Records shown section start

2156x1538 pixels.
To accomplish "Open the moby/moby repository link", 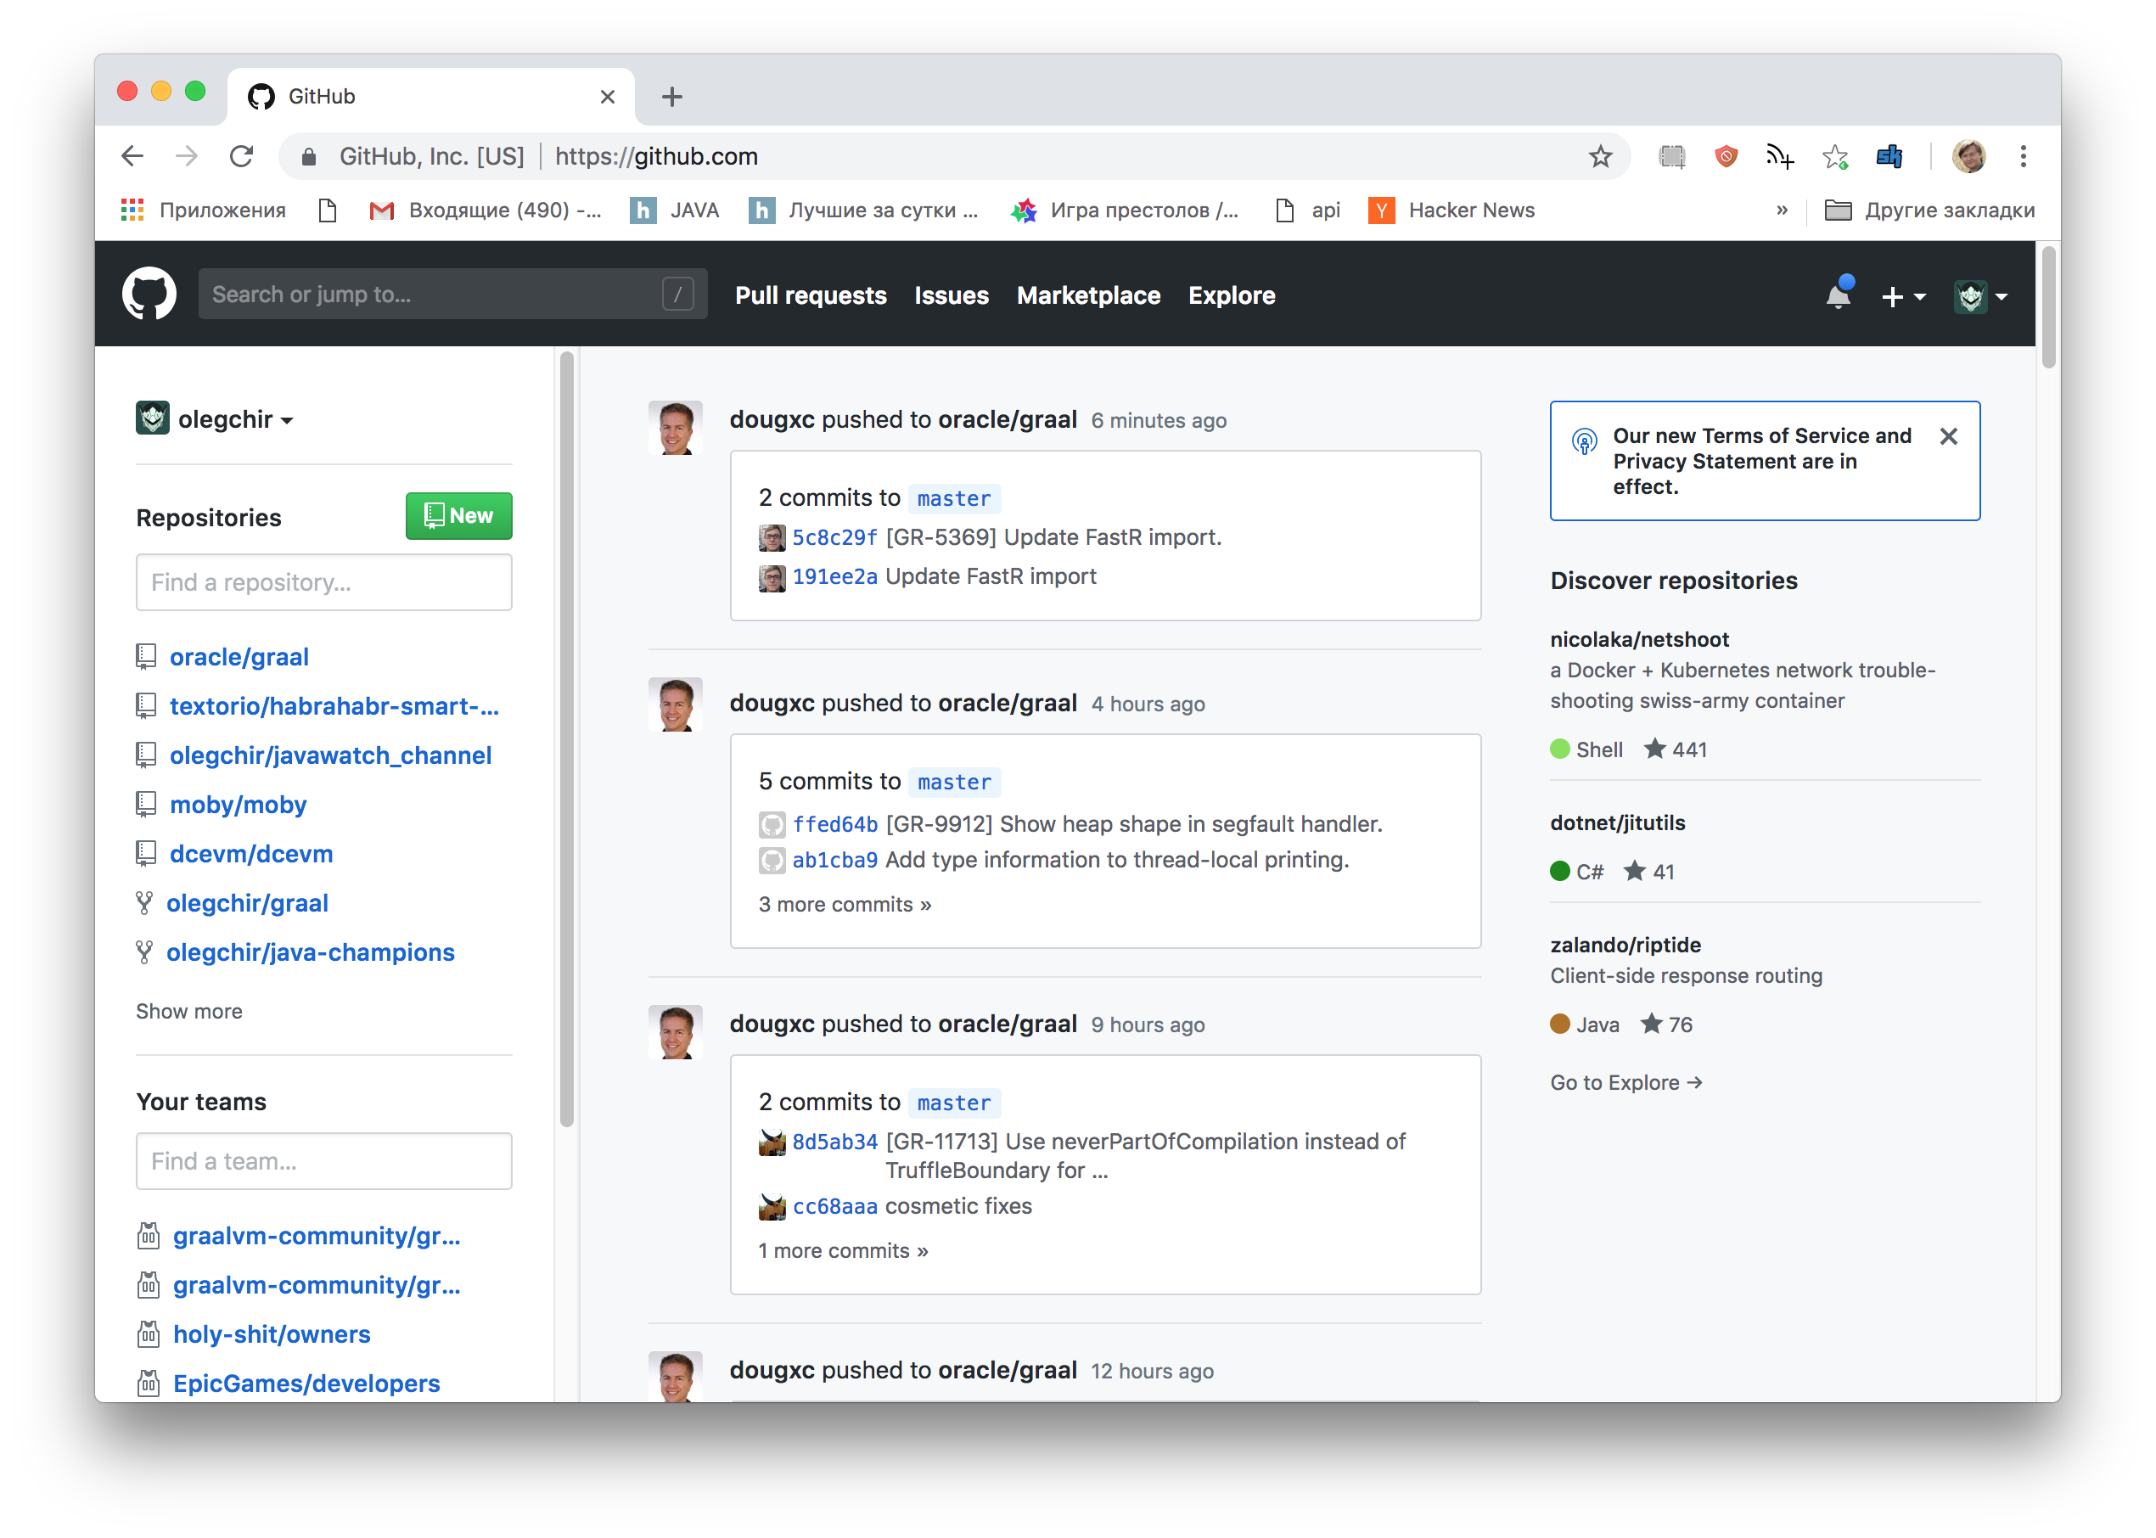I will point(238,805).
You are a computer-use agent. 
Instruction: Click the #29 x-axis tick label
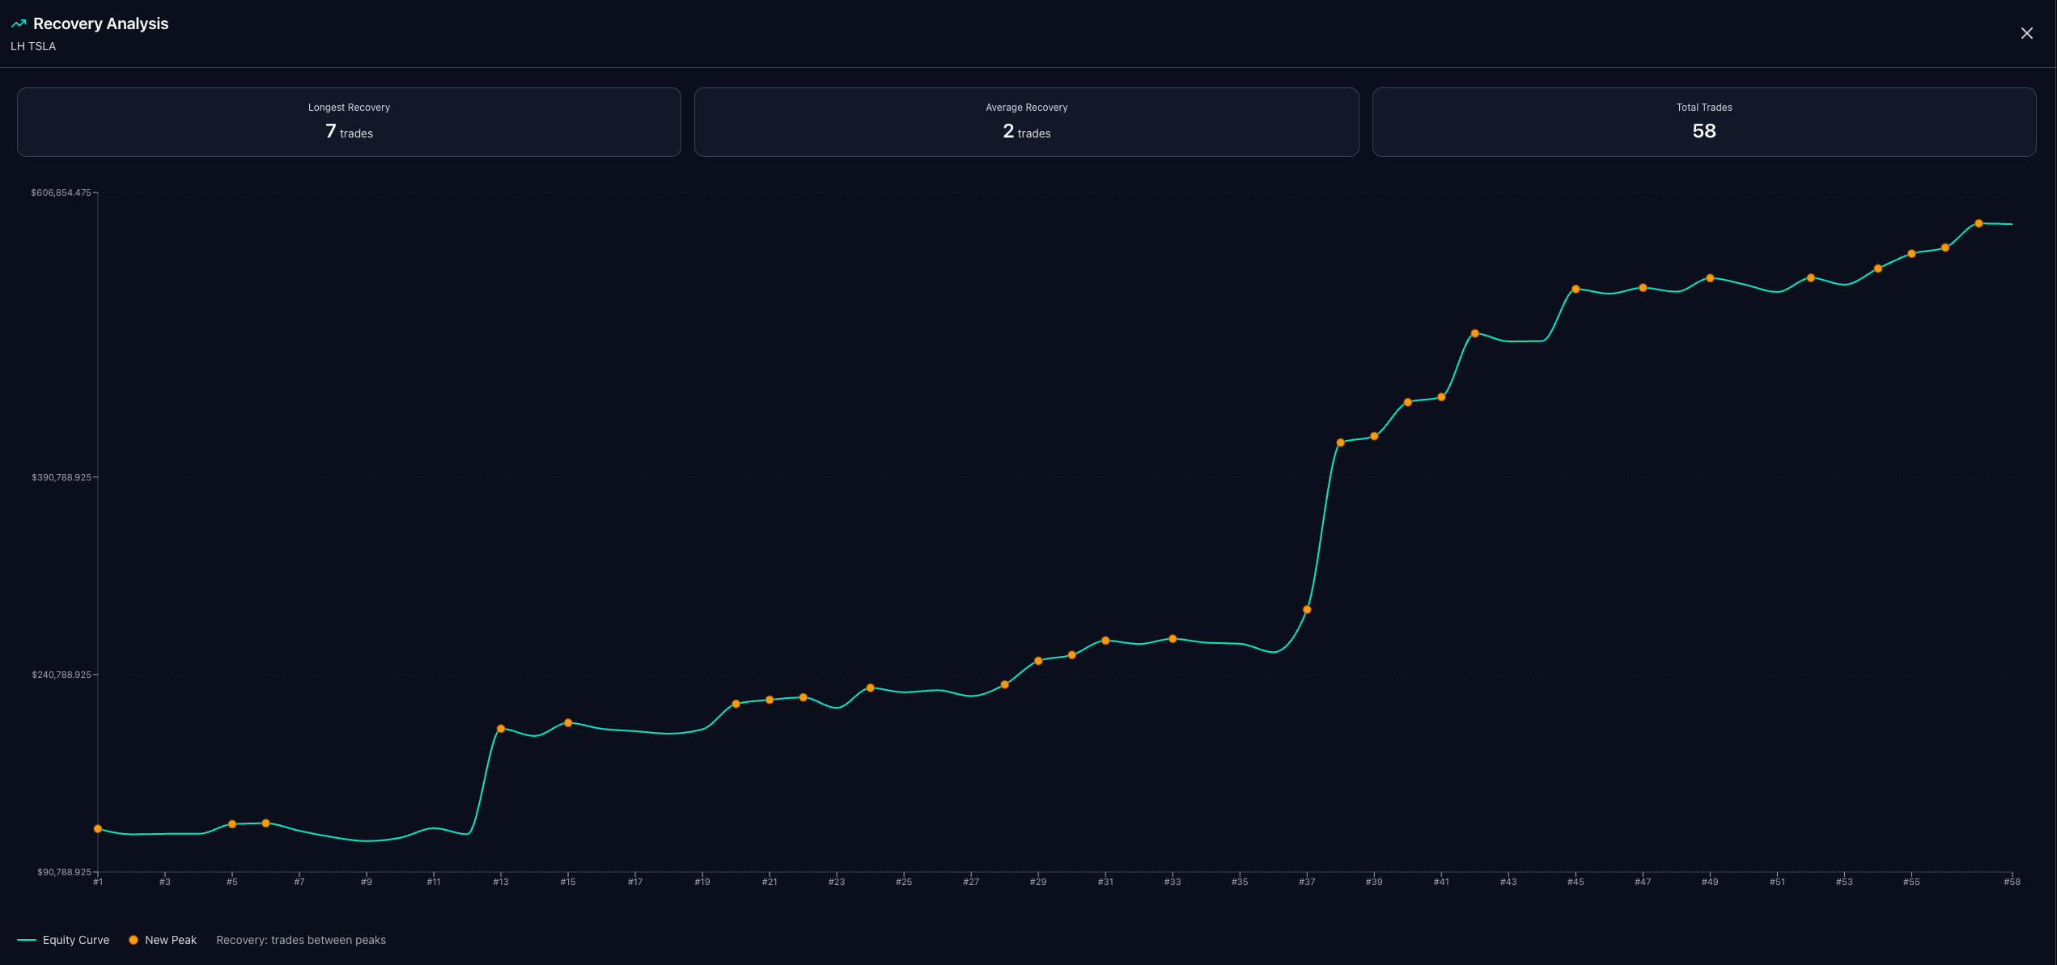coord(1037,882)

Records shown section end

> **Task prompt**: The lines wanted are those from the one with "You are a computer-use agent." to the end of the entries above, repeated exactly, both ends included. Leave out the pictures.

> **Solution for this exercise**:
You are a computer-use agent. 
Instruction: Click the #29 x-axis tick label
coord(1037,882)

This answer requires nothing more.